On the other hand, trying to escape the necessity of chastity leads to the opposite of self-knowledge, it leads to self-deception, ignorance, and delusion. Unlike the humble recognition of sin and the need for conversion that comes from the struggle for chastity, reliance on contraception leads to ignorance of our true situation. The use of contraception to run away from self-mastery inevitably leads to the loss of consciousness of sin. It leads to the profound ignorance that causes someone to say “as long as I’m basically a good person I don’t need to go to Mass.” Contraception thus becomes an emblem of a comfortable Christianity that does not require any serious challenges or changes in personal behavior. Seen in this light, contraception is a barrier to the Holy Spirit.

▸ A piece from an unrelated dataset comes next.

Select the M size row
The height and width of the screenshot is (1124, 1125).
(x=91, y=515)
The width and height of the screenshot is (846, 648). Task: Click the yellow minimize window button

It is contra-conversion, an evasion of the responsibilities of baptism, and the rejection of “the new man.”
The Narrow Way
Is this not the real reason Humanae Vitae is rejected? Chastity is “too hard”; it calls for a personal reformation that many are not willing to make. Men in particular do not want to come face to face with themselves; they do not want to look into that terrifying mirror which would reflect only too truthfully their souls. The only alternative to the crutch of contraception — answering the call to holiness — isn’t widely seen as pertaining to laymen. The universality of the call to holiness has not sunk in; when Paul says that “those who belong to Christ Jesus have crucified the flesh with its passions and desires” it sounds to the laity like a piece of advice to “professionals” — to monks or nuns. However, “Galatians” is not the name of an order of monks. It was the name of a particular Church. It was composed of ordinary Christians — men and women, mothers and fathers, senators and soldiers. Paul was addressing all the baptized.
Jesus too, spoke of a road that diverged. One path is wide and leads to destruction, and many walk down that path; the other is narrow and leads to life, and few ever find it or enter it. Jesus implores us to take the narrow road which leads to life. Jesus is that road and that life. If we can bring ourselves to take the road less traveled all the way to the end, we’ll find that it made all the difference.